The current scheme asks us to believe debt is money, and that it can be fully redeemed with the same debt. Such “money” amounts to a  claim on  a theoretical  third party, or said another way, it’s a derivative, a share of an abstract and uncollectible obligation. Real money involves no such third party. A seller, a buyer,   and the exchange of tangible wealth comprise an entire transaction. The principle emerges clearly and unavoidably,  silver or gold can extinguish debt because they have no counterparty. It follows that a sound economy   rests  on monetized precious metals. This was the reason for the Article in the Constitution and for the 1792 Coinage Act.

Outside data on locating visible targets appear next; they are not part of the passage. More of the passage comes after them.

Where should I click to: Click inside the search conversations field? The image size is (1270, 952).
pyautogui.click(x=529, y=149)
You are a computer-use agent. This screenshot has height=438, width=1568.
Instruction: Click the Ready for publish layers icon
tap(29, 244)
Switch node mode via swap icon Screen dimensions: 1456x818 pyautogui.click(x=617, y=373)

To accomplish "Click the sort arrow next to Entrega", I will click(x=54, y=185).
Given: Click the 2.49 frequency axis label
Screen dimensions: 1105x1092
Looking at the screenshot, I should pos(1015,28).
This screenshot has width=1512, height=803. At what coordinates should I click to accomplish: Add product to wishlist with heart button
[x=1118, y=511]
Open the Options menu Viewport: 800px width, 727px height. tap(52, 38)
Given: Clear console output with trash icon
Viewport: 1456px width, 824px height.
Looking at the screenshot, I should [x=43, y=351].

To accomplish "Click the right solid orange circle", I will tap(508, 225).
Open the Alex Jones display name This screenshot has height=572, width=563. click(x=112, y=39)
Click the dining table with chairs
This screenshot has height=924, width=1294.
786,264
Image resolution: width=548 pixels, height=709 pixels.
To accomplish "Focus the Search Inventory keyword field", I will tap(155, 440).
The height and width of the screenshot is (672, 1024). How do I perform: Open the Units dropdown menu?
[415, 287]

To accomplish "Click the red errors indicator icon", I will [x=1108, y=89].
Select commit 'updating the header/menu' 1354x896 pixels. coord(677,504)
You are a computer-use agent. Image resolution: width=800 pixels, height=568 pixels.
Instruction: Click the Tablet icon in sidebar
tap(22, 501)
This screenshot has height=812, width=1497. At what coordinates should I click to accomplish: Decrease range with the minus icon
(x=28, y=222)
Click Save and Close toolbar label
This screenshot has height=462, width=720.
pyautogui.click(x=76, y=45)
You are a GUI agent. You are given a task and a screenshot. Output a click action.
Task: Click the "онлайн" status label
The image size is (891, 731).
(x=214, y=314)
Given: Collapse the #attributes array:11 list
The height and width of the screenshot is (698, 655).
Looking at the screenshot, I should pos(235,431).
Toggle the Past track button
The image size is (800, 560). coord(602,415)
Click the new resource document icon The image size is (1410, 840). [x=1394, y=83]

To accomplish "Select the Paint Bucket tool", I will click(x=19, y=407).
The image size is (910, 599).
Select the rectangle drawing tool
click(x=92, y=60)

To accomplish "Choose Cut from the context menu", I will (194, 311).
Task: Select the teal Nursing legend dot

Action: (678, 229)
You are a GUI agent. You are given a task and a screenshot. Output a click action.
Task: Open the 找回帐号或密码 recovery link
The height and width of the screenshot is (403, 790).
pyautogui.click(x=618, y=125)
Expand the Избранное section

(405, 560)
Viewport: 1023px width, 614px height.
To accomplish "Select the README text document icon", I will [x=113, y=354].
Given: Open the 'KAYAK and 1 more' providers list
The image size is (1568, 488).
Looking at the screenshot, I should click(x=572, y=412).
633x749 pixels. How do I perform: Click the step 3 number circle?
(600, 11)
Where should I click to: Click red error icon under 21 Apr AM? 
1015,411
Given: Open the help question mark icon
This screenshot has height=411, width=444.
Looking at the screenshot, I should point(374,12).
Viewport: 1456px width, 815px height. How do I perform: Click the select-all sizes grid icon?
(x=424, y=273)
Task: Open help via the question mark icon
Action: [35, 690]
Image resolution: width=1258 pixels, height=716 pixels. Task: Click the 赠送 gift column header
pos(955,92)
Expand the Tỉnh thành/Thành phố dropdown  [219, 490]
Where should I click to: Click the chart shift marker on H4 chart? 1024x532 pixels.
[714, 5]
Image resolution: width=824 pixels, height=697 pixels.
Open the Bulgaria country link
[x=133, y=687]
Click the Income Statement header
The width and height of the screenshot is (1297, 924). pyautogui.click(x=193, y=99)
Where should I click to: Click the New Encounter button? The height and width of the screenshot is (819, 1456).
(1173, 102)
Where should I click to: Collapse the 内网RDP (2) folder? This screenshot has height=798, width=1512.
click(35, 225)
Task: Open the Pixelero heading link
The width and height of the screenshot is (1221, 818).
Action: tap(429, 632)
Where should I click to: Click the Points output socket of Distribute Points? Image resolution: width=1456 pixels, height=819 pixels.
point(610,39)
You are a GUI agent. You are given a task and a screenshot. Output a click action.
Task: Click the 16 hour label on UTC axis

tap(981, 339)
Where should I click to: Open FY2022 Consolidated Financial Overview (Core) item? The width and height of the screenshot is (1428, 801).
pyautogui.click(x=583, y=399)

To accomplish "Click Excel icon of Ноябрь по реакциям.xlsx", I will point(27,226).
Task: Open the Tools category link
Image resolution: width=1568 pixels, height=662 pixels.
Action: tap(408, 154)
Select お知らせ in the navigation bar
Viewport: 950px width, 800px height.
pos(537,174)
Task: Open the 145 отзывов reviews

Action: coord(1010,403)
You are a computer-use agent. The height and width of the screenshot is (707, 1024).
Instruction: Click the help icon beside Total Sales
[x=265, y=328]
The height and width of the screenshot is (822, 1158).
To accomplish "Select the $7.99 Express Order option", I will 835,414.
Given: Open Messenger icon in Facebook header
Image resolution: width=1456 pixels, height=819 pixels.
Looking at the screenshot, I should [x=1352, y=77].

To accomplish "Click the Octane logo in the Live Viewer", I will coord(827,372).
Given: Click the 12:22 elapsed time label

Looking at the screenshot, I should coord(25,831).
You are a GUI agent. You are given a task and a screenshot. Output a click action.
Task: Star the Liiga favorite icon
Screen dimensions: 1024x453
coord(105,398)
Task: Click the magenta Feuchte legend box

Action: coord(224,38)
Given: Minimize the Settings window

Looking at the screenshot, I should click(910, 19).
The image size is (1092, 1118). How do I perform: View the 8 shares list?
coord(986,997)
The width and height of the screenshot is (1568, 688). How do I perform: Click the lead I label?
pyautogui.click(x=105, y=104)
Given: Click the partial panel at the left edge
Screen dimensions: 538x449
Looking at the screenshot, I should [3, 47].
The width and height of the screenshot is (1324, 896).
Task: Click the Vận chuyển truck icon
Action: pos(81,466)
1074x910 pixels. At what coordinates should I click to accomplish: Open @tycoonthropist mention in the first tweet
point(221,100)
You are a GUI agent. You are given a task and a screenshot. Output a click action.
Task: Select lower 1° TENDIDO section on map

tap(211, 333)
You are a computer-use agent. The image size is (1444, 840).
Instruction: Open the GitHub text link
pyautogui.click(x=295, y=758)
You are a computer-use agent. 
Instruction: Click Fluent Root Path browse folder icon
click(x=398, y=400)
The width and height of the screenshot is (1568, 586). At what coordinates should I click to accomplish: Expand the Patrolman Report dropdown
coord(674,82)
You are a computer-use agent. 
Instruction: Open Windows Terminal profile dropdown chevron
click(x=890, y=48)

Arguments to the contrary take on the best 170-plus years of our national experience. And lose. Nothing makes it more plain the economy is absorbing more wealth than it generates when the productive populace is effectively entitled to only half their earnings. In case it needs saying, what can’t work, won’t work. And it doesn’t work. It doesn’t work because all debt will be repaid, if not by the borrower, then by the lender. Debt service alone will annihilate such “money”, in fact, given reliable figures, its demise can be  determined with a four-function calculator to the day and hour.

Sister schemes    merely trade one ice floe for another. Reality—that which remains when our notions  are subtracted—will be served. Bedazzlement fixes nothing. Our economy once worked well for almost everybody. That economy is well and truly wrecked.  We can fix it the hard way or the  harder way. Those are our choices.’